What you will do -
Write out the lines starting at the one that contains "You are a computer-use agent. The width" and ending with the last line, keeping them identical to the originals.

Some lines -
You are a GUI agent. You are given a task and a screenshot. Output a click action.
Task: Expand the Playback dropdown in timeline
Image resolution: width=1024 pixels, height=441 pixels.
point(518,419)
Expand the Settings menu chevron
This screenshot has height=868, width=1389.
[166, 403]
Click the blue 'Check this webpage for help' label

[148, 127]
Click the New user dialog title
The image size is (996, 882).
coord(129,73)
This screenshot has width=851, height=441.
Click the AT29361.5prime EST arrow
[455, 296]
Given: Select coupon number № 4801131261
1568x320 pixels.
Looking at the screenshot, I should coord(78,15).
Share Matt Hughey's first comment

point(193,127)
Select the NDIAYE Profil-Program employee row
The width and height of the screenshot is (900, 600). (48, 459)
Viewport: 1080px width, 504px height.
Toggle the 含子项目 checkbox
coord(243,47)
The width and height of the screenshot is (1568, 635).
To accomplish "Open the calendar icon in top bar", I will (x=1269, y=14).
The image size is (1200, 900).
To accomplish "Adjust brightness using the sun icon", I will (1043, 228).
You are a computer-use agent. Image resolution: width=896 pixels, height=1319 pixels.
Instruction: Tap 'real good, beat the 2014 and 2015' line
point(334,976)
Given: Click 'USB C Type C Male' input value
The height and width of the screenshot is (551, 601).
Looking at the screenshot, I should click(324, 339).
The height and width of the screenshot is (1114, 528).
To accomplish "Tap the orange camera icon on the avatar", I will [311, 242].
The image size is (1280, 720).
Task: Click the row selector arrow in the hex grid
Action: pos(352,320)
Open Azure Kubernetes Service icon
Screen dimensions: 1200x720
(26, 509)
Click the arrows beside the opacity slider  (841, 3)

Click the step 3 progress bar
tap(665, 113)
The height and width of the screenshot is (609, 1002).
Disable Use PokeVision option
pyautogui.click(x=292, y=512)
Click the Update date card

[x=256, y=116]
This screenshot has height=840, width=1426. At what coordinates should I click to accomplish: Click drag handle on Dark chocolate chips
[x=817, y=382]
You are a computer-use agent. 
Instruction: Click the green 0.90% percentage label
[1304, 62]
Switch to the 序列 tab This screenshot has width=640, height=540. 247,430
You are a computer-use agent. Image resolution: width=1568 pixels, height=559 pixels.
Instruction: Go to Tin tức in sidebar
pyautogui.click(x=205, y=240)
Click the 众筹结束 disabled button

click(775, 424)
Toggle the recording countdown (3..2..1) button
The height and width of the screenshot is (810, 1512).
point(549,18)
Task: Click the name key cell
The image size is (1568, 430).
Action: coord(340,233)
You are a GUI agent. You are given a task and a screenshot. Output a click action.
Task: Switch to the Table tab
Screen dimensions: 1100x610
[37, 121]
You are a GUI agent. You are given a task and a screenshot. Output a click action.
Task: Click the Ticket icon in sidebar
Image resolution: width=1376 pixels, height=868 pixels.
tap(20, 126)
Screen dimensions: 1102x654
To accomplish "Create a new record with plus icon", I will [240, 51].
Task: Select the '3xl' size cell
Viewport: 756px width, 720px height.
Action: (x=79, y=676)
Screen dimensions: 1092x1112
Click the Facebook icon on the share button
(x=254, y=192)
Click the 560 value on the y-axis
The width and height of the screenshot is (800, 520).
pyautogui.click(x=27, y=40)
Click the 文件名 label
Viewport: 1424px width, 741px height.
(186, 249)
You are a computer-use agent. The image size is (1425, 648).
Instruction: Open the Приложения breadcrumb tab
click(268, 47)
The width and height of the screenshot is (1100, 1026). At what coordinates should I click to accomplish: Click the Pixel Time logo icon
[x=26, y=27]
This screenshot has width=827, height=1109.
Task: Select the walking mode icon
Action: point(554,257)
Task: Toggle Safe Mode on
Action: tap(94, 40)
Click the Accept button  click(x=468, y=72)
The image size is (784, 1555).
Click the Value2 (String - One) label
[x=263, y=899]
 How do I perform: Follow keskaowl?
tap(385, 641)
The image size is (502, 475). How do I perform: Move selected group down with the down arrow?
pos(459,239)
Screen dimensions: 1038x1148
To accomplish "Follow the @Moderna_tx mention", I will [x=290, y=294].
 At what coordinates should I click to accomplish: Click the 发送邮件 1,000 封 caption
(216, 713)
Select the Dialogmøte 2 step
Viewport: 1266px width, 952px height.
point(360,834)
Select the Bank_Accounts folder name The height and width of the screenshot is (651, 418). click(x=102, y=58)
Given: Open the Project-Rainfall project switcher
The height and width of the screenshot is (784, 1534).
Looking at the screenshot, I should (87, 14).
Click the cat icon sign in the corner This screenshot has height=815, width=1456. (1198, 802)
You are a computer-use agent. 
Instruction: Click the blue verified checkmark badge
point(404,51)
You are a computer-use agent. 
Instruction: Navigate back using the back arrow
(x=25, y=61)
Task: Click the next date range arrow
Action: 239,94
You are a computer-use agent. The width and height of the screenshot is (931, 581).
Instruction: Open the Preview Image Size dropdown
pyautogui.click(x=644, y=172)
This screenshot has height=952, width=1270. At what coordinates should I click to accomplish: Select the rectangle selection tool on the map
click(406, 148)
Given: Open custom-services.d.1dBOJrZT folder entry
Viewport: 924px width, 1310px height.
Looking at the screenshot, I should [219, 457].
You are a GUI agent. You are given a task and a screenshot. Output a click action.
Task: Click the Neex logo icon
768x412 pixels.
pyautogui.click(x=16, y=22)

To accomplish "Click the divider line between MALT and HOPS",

Result for this task -
You are a computer-use agent. The width and height of the screenshot is (931, 581).
Instruction: Open the Preview Image Size dropdown
pyautogui.click(x=644, y=172)
This screenshot has height=952, width=1270. At what coordinates should I click to accomplish: Select the rectangle selection tool on the map
click(406, 148)
Given: Open custom-services.d.1dBOJrZT folder entry
Viewport: 924px width, 1310px height.
Looking at the screenshot, I should [219, 457].
You are a GUI agent. You are given a task and a screenshot. Output a click action.
Task: Click the Neex logo icon
768x412 pixels.
pyautogui.click(x=16, y=22)

To accomplish "Click the divider line between MALT and HOPS",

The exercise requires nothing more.